主にドイツを流れるライン川。今回はこのライン川下りをしている。
川沿いに並ぶ多数の古城
ライン川沿いには中世の古城が多数建っている。これらの古城にはそれぞれ栄枯盛衰があり、フランス軍に攻撃されて今では荒れ果ててしまった廃墟となっている城や、かつて盗賊の根城となっていた城など様々な歴史を持つ城があるという。

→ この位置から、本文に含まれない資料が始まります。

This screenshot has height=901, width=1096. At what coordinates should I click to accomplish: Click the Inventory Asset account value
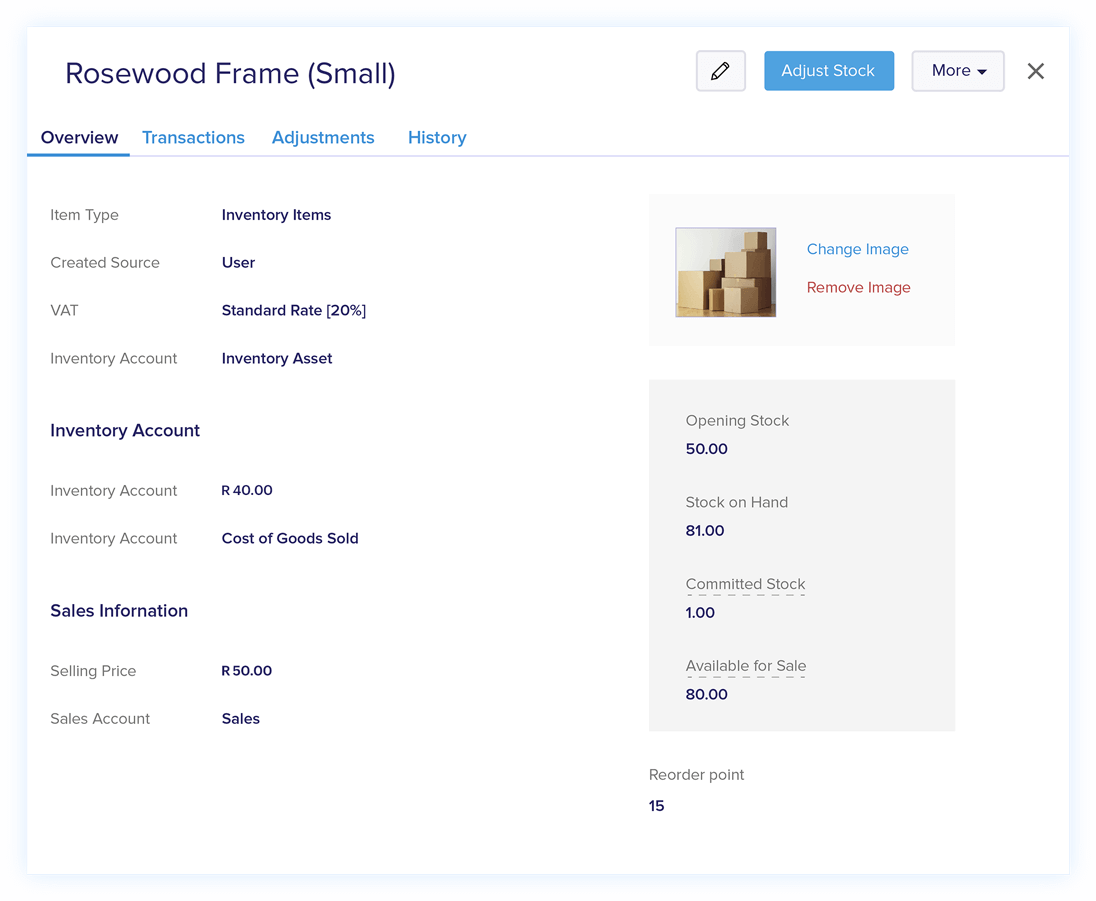[x=276, y=359]
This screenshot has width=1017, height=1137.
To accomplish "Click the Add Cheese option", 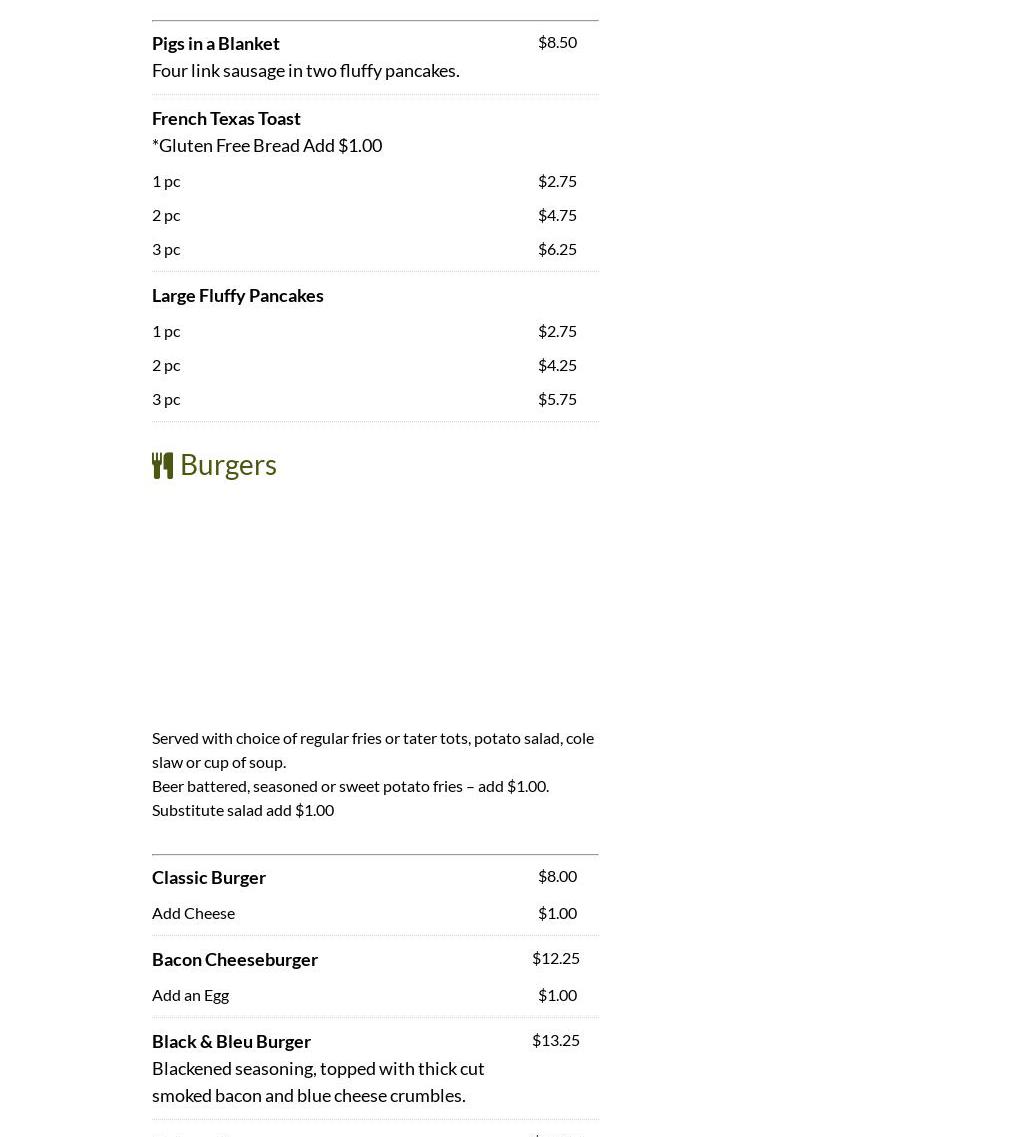I will [194, 913].
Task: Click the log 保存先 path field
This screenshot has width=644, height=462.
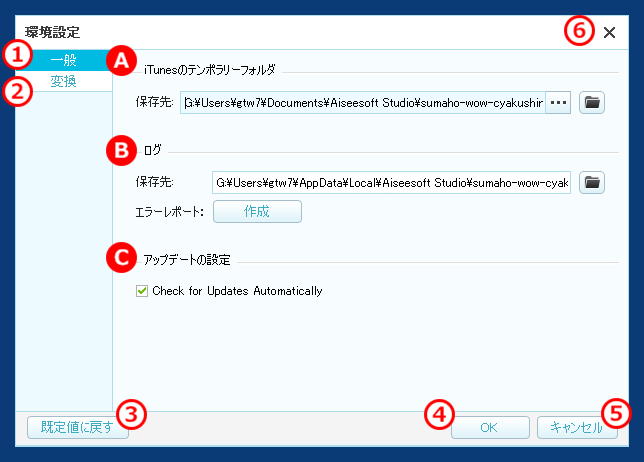Action: pos(391,182)
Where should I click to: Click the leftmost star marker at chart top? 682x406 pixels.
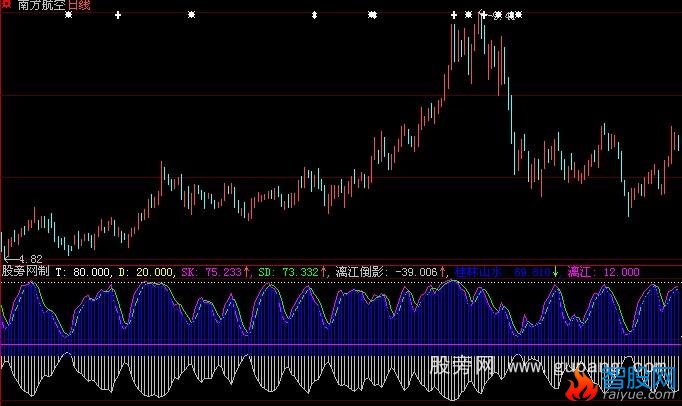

これらの古城が建設された理由は、ライン川を行き交う船から通行税を徴収するためだという。川沿いの町はこの通行税によって非常に潤っていたという。中には川の中州に建つ軍艦のような形をした城もあり、大砲なども装備して行き交う船から漏れなく通行税を徴収していたとか。なお今日でもライン川は重要な水運ルートである。
ローレライ伝説の真相
さらに下流に行くと船乗りを惑わせるローレライ伝説の場所がある。実はローレライというのはライン川に張りだした小山の名前で、この山があることで川は大きく蛇行して流れも早くなっており、この地は船乗りにとっては難所なのだという。それが船を沈めるローレライの伝説となったとのこと。
大蛇行とワインとローマ帝国
さらに進むと今度はボッパルトの大蛇行といわれるヘアピンカーブにさしかかる。この地は南向きの斜面と川からの照り返しのおかげで良質のブドウの産地となっているという。ここで作られたワインは全国的に有名だという。なおこの地にワインを伝えたのは古代ローマ人であり、ボッパルトの町には古代ローマ時代の城壁が各地に残っている。そしてこれらの城壁は今では民家の壁の一部になっていたりするとのこと。歴史と共に生きる町である。
天空の城
また古城の中で唯一フランス軍に破壊されることなく中世のままの姿を保っているのがマルクスブルク城。この城では今でも城を維持するために人が住んでいるという。ただし防御を固めた古城では、門をくぐってから住居にたどり着くまでに200メートルもの屈曲した通路を抜ける必要があるので大変だとのこと。しかしここに住んでいる人によると、ここに住む一番の魅力は眺望の良さにあるという。また朝に霧が立ちこめると雲海に浮かぶ天空の城となり、その美しさは筆舌に尽くしがたいとのこと。
以上、ライン川沿いの風景について。こんな内容はやっぱり文字に起こしても仕方ないな(笑)。最後のマルクスブルク城なんて、まさに竹田城そのものでした。やっぱりこういう古城は浪漫を誘います。もっとも私は住みたいとは思いませんが(笑)。
忙しい方のための今回の要点
・ライン川沿いには30もの中世の古城が残るが、これらの古城はライン川を行き交う船から通行税を徴収するために建造された。
・ローレライ伝説のローレライとはライン川に迫り出した小山の名で、ここが通行の難所であったことからローレライ伝説が誕生した。
・ボッパルトではライン川は大蛇行しており、ここの斜面はブドウの産地として知られている。また町の中には古代ローマ時代の城壁が残っている。
・中世のままの姿で残るマルクスブルク城では、朝霧が発生した時には美しい天空の城となることで知られている。
忙しくない方のためのどうでもよい点
・ライン川は昔から水運の大動脈であると共に、防衛線の一つでもありました。古代ローマはこの川を蛮族との境界線にしていたようです。
・川沿いに城を作って通行税を徴収するというのは、日本では瀬戸内海で同様のことが行われてましたね。村上水軍とかがまさにそれです。そしてそういう連中はやがて巨大権力の登場によって駆逐されるというのが歴史の流れです。